- ARTICLE:
Le Roi
Henri IV ne quitte pas le Pont-Neuf : la pointe de l’Ile est
au Vert Galant ; et lui-même demeure sur le pont. Il l'a fait jeter sur la Seine, le plus beau
pont du monde en son temps, et le plus solide ; aujourd'hui encore, magnifique
dans ses assises et par les proportions. Le Roi vif, hardi, malin et sage pour
qui Paris vaut bien plus d'une messe, à sa maison à la belle étoile, d'où il
regarde le fleuve et les deux rives : son balcon, le haut socle de pierre, où
il se tient à cheval, comme à Fontaine-Française.
De là, jour et nuit, il voit passer son bon peuple : n'y
est-il pas pour faire l'ordre, comme le sergent de ville aux carrefours ?
En bon capitaine de mer, qui commande sur la dunette, il devait se tenir à
l'avant du navire, dans le sens de la route et du flot. S'il tourne le dos à
l'aval, s'il surveille l'amont, c'est qu'il ne veut pas perdre de vue le grand
peuple de Paris. Tant de hâte l'amuse ; tant de presse lui plaît. Toute cette
foule, si gaie et si sérieuse à la fois, tantôt musant comme si le plaisir de
vivre suffisait à entretenir la vie ; tantôt se ruant aux affaires ; avec une
sorte de plaisir encore ; ce soir, docile, complaisante et tranquille ; demain,
enragée, ivre de son destin, rebelle et folle : c'est la nation qui va et vient
de bord à l'autre ; le merveilleux navire qui roule et qui tangue, qui jamais
ne jette l'ancre dans le sommeil, et qui fait la route en même temps qu'il la
découvre.

- ENTRÉES FOURNIES:
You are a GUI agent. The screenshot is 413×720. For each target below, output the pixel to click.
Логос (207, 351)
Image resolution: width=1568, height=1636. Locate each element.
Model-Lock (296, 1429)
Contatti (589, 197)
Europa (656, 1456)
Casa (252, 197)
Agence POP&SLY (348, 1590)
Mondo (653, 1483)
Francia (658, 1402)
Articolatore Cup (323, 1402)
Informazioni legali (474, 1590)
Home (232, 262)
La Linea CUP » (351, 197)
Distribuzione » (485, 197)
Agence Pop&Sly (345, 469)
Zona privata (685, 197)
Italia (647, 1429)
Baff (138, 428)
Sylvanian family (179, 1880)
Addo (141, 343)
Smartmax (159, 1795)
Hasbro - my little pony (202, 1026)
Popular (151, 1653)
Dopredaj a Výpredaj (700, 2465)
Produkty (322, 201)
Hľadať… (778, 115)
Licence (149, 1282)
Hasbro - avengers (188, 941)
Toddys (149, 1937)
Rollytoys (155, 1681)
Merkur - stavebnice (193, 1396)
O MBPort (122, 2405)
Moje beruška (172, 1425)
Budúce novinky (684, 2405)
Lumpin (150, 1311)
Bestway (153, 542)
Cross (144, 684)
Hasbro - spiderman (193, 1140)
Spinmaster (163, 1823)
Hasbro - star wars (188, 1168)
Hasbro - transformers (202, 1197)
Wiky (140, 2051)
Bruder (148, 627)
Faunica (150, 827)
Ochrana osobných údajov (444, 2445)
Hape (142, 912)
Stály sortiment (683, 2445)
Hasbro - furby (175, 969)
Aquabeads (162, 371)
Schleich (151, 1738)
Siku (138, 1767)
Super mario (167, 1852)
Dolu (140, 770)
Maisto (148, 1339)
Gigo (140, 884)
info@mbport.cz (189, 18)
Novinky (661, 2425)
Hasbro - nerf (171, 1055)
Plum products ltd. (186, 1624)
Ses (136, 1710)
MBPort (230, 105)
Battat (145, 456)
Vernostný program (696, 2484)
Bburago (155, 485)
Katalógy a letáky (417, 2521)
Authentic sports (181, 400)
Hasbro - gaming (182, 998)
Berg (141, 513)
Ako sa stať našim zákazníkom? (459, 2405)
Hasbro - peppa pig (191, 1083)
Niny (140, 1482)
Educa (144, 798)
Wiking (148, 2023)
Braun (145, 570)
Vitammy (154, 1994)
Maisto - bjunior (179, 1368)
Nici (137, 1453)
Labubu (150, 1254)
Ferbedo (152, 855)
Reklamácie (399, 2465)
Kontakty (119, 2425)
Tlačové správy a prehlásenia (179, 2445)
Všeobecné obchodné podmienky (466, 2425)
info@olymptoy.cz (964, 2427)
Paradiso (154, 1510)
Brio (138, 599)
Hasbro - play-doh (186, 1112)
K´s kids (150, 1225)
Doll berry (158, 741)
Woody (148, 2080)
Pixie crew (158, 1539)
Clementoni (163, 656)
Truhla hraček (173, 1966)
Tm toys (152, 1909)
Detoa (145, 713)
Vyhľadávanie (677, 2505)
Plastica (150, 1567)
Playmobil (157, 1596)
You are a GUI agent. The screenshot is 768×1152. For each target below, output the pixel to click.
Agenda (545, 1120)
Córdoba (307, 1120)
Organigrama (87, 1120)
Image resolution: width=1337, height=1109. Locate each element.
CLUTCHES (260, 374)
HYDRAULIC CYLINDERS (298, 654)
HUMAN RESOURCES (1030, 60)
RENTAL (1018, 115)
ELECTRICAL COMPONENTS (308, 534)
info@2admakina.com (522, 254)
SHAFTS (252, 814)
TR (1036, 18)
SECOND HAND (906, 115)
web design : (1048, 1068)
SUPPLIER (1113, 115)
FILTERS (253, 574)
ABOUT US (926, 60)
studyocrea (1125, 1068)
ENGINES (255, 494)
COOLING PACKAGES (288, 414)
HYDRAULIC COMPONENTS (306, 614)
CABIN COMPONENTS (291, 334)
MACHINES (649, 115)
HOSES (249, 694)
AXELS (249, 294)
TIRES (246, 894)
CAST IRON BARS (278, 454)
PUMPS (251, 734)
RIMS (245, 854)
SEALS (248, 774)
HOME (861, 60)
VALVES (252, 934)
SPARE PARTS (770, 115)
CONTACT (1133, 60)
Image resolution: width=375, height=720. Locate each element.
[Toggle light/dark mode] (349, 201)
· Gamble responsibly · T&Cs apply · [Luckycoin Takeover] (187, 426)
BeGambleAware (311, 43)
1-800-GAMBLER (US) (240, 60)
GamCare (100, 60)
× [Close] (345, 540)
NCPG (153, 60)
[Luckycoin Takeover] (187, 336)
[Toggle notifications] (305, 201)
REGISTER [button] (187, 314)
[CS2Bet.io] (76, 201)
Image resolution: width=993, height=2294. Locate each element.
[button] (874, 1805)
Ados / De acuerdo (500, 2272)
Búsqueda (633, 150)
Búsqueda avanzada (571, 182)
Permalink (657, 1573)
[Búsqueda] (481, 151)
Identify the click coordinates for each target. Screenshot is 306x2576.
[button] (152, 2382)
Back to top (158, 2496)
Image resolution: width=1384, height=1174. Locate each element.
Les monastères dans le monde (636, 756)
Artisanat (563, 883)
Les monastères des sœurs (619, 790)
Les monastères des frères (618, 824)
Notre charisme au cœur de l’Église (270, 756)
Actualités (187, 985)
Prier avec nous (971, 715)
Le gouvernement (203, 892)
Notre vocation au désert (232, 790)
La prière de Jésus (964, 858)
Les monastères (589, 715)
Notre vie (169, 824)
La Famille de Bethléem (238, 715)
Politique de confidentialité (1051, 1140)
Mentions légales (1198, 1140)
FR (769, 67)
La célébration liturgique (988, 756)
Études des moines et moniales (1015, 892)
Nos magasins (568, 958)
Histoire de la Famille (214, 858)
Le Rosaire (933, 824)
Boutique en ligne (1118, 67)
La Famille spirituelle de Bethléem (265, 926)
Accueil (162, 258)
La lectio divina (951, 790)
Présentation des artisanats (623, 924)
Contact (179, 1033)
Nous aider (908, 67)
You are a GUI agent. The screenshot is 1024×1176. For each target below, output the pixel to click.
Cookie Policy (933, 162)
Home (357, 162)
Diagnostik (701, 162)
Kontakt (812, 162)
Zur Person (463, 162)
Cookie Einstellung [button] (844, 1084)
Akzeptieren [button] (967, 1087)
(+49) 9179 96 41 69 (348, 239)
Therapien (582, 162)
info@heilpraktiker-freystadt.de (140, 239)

- CONSIGNES DE TRAVAIL:
**A)** Recopiez la liste depuis sa première ligne jusqu'à celle qui contient « Aquabeads (162, 371) », bornes comprises, en remplaçant « Hasbro » par « Mattel » sans rien modifier d'autre.
**B)** Poursuivez le texte sur la statue d'Henri IV au Pont-Neuf là où il s'interrompt.

- RÉPONSES PAR CONSIGNE:
**A)**
You are a GUI agent. The screenshot is 413×720. For each target below, output the pixel to click.
Логос (207, 351)
Image resolution: width=1568, height=1636. Locate each element.
Model-Lock (296, 1429)
Contatti (589, 197)
Europa (656, 1456)
Casa (252, 197)
Agence POP&SLY (348, 1590)
Mondo (653, 1483)
Francia (658, 1402)
Articolatore Cup (323, 1402)
Informazioni legali (474, 1590)
Home (232, 262)
La Linea CUP » (351, 197)
Distribuzione » (485, 197)
Agence Pop&Sly (345, 469)
Zona privata (685, 197)
Italia (647, 1429)
Baff (138, 428)
Sylvanian family (179, 1880)
Addo (141, 343)
Smartmax (159, 1795)
Mattel - my little pony (202, 1026)
Popular (151, 1653)
Dopredaj a Výpredaj (700, 2465)
Produkty (322, 201)
Hľadať… (778, 115)
Licence (149, 1282)
Mattel - avengers (188, 941)
Toddys (149, 1937)
Rollytoys (155, 1681)
Merkur - stavebnice (193, 1396)
O MBPort (122, 2405)
Moje beruška (172, 1425)
Budúce novinky (684, 2405)
Lumpin (150, 1311)
Bestway (153, 542)
Cross (144, 684)
Mattel - spiderman (193, 1140)
Spinmaster (163, 1823)
Mattel - star wars (188, 1168)
Mattel - transformers (202, 1197)
Wiky (140, 2051)
Bruder (148, 627)
Faunica (150, 827)
Ochrana osobných údajov (444, 2445)
Hape (142, 912)
Stály sortiment (683, 2445)
Mattel - furby (175, 969)
Aquabeads (162, 371)

**B)**
Sur le Pont-Neuf, Paris est toujours le même à travers les
siècles. On s'y heurte, on s'y écrase. L'encombrement du charroi n'est pas
moindre un aujourd'hui qu'au siècle de Boileau. Les camions valent les haquets,
et les autos rappellent les carrosses.
Même à présent, le Pont-Neuf est le centre de Paris. Au Nord
et au Sud, à l'Est et à l'Ouest, le cerveau de la ville double, triple, décuple
en circonvolutions ; mais le sillon médian ne change pas, et le Pont-Neuf joint
les deux hémisphères. Mieux qu'à Avignon, au Pont-Neuf tout le monde y passe,
si l'on n'y danse
*
Rien n'est plus peuple de Paris que le gros quartier qui va
du Pont-Neuf à la rue Saint-Antoine, et de la Poste Centrale à l'Hôtel de
Ville. Par peuple, on entend toute sorte de gens, et non pas seulement les
prolétaires. Depuis des siècles, le populaire a déserté la Cité son premier
asile et sa première oeuvre. L'art, l'histoire, le trésor de Paris se sont
emparés de ce noyau illustre. Et le peuple, d'où les merveilles de la Cité sont
sorties, s'est retiré sur les rives. S'il ne vit plus dans l'Ile, ce peuple
grouille sur les quais ou la nef s'amarre, et dans le pâté compact de
Saint-Eustache. Devant la Cité, voilà donc les Halles, Rivoli, Saint-Antoine
qui jettent même la province et la campagne dans Paris. Le ventre énorme et les
viscères débordent les entrepôts et les magasins. Les paysans hantent ces
parages. Les commis, les employés, les servantes pullulent. Et la marée y porte
aussi les métiers de la mer. Le Pont-Neuf est la passerelle de tout ce
peuple-là. Le flot le tourne ou le traverse. Il est le lien de la cité Auguste
et mystérieuse avec le reste de l'immense Ville ; car il est tout de même posé
sur le bout de la langue du Vert Galant.
On la bâtit pour l'éternité. Pas un pont au monde, voilà
trois cent cinquante ans, n'a eu cette force qui fut proverbe, ses assises puissantes,
ce jet si large de la pierre sur les piliers ronds en corbeille, et ses arches
inébranlables. Tel est le prestige du Pont-Neuf, à Paris, et de son nom, qu'il
le partage à tout ce qui le touche.
La fameuse Samaritaine n'est plus la pompe qui fournit l'eau
à la ville ; mais c'est toujours la maison la plus populaire de Paris ; et plus
de trois siècles, en rendant ce nom évangélique inséparable du Pont-Neuf, l'ont
fixé sur les lèvres de la foule.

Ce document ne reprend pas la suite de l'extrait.